- **What you have to do**
Return the lines below exactly, please, from the one containing "Resources (601, 136)" through the last one, both included, and leave out any pictures.

(Collected data)
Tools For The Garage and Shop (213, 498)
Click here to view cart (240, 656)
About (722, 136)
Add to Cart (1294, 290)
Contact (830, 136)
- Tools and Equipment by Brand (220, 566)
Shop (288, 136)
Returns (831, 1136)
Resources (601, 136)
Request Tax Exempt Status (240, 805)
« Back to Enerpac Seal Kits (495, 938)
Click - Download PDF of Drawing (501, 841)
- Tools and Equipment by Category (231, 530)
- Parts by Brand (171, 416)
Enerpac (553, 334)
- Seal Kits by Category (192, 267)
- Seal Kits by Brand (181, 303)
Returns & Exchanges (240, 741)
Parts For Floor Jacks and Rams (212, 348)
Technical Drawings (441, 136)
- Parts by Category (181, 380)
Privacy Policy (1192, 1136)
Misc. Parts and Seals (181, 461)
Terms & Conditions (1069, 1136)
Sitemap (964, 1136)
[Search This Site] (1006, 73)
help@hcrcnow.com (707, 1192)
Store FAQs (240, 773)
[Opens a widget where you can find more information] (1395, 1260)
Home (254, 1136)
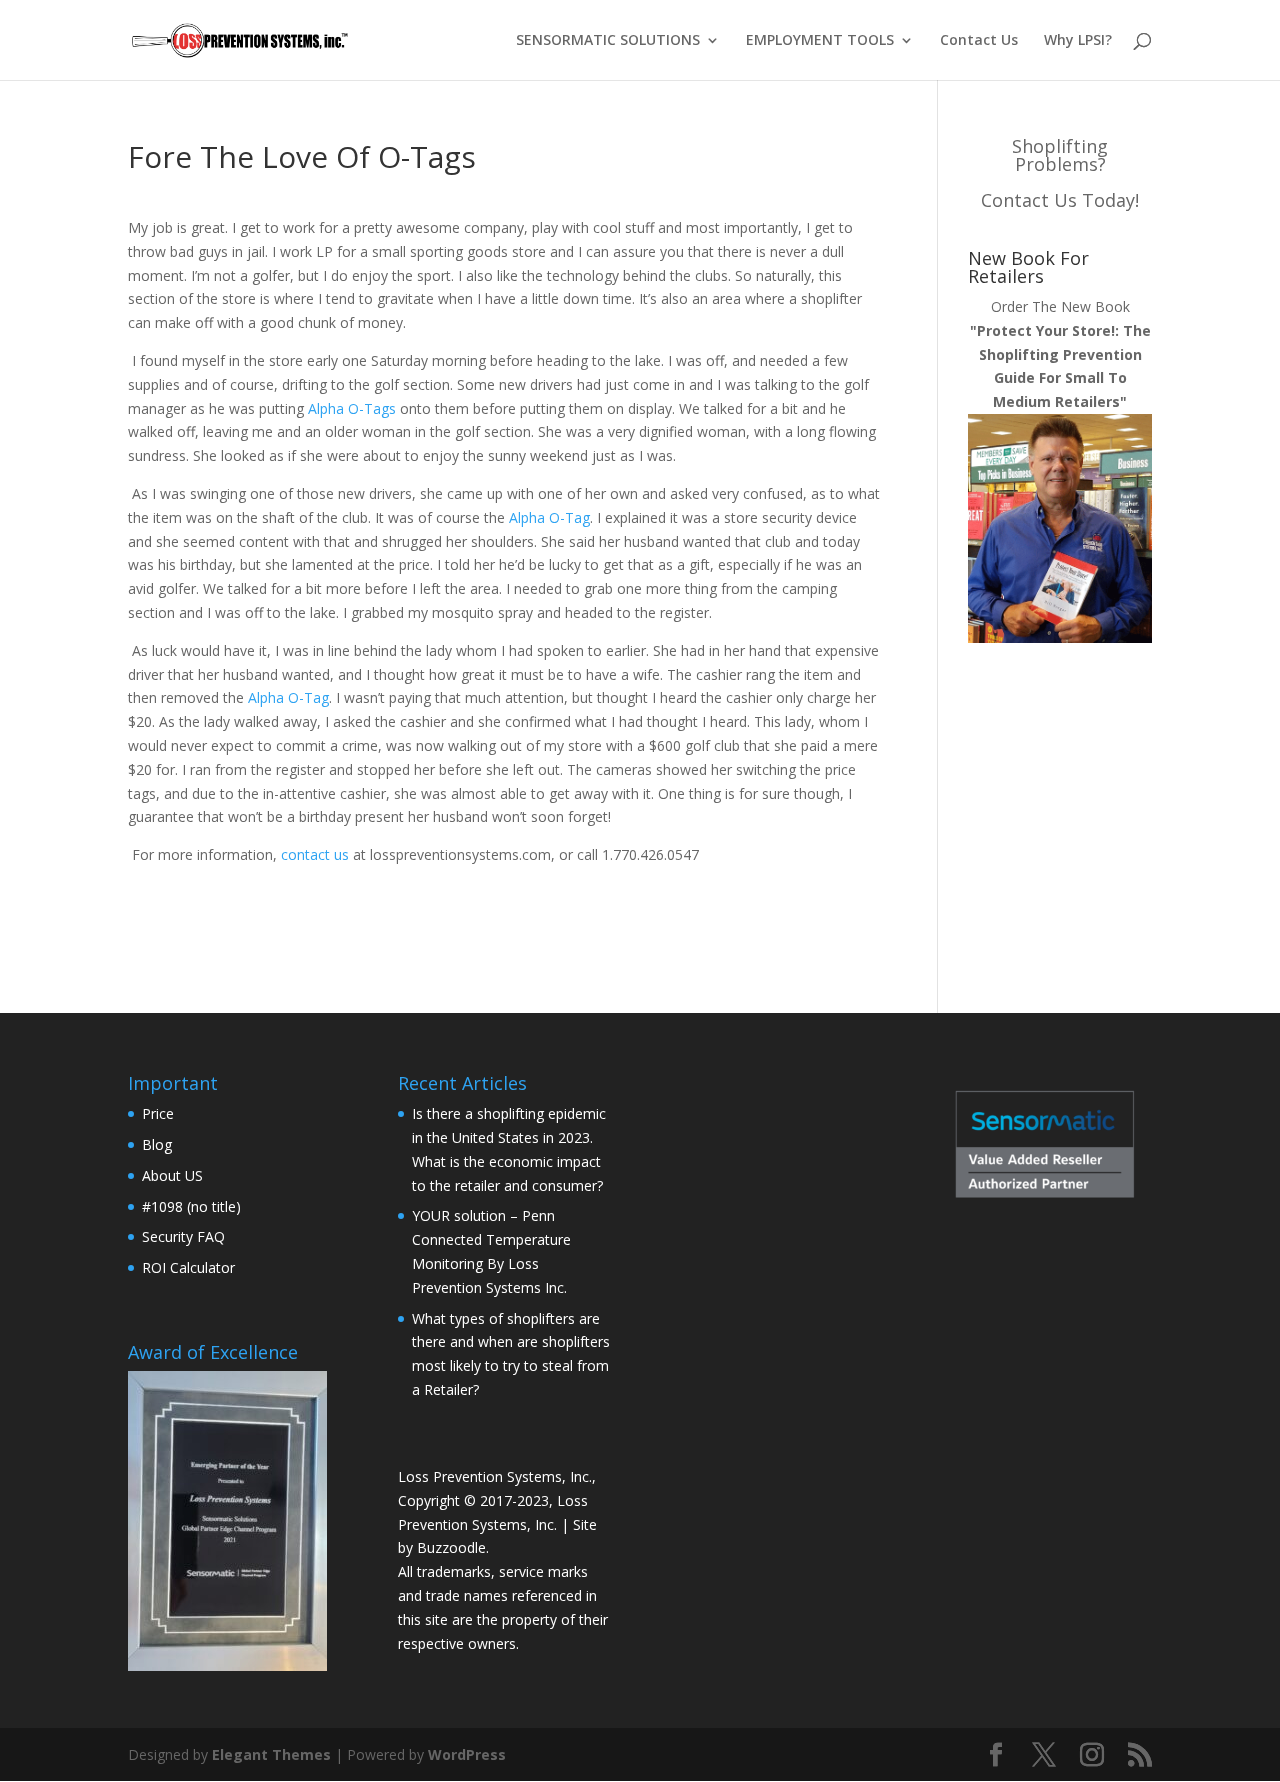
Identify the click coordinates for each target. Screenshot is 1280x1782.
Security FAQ (183, 1236)
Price (158, 1113)
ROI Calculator (188, 1267)
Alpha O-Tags (352, 408)
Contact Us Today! (1060, 200)
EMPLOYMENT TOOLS (820, 41)
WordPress (467, 1754)
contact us (315, 854)
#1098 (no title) (191, 1206)
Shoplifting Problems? (1060, 155)
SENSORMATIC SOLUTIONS (608, 41)
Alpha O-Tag (549, 517)
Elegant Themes (271, 1754)
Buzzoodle (451, 1547)
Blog (157, 1144)
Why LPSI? (1078, 41)
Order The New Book (1060, 354)
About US (172, 1175)
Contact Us (979, 41)
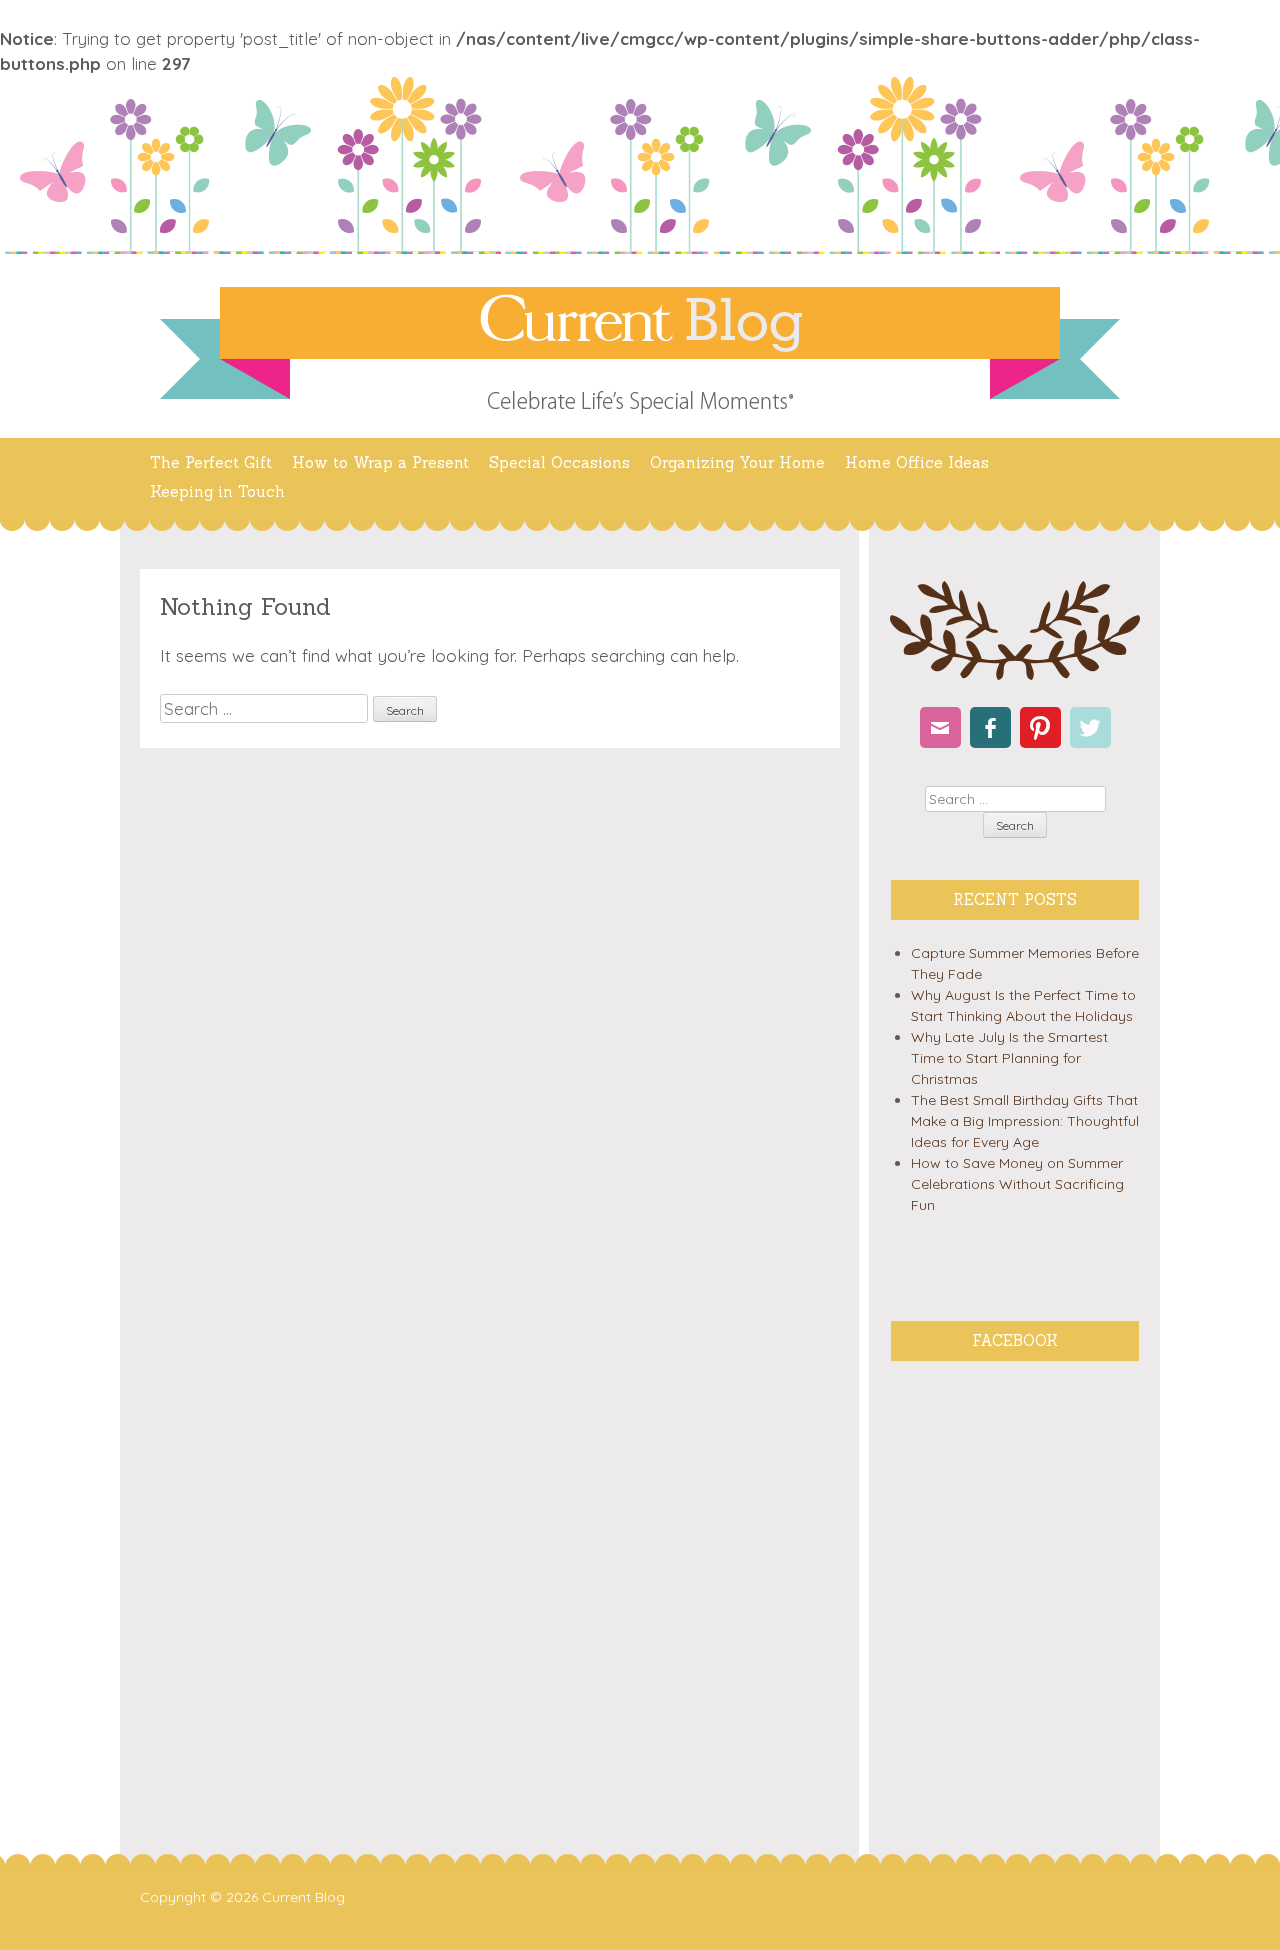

- **Worked solution**
Resources (601, 136)
Request Tax Exempt Status (240, 805)
« Back to Enerpac Seal Kits (495, 938)
Click - Download PDF of Drawing (501, 841)
- Tools and Equipment by Category (231, 530)
- Parts by Brand (171, 416)
Enerpac (553, 334)
- Seal Kits by Category (192, 267)
- Seal Kits by Brand (181, 303)
Returns & Exchanges (240, 741)
Parts For Floor Jacks and Rams (212, 348)
Technical Drawings (441, 136)
- Parts by Category (181, 380)
Privacy Policy (1192, 1136)
Misc. Parts and Seals (181, 461)
Terms & Conditions (1069, 1136)
Sitemap (964, 1136)
[Search This Site] (1006, 73)
help@hcrcnow.com (707, 1192)
Store FAQs (240, 773)
[Opens a widget where you can find more information] (1395, 1260)
Home (254, 1136)
Identify the click coordinates for each target. Screenshot is 1280x1782.
Security FAQ (183, 1236)
Price (158, 1113)
ROI Calculator (188, 1267)
Alpha O-Tags (352, 408)
Contact Us Today! (1060, 200)
EMPLOYMENT TOOLS (820, 41)
WordPress (467, 1754)
contact us (315, 854)
#1098 (no title) (191, 1206)
Shoplifting Problems? (1060, 155)
SENSORMATIC SOLUTIONS (608, 41)
Alpha O-Tag (549, 517)
Elegant Themes (271, 1754)
Buzzoodle (451, 1547)
Blog (157, 1144)
Why LPSI? (1078, 41)
Order The New Book (1060, 354)
About US (172, 1175)
Contact Us (979, 41)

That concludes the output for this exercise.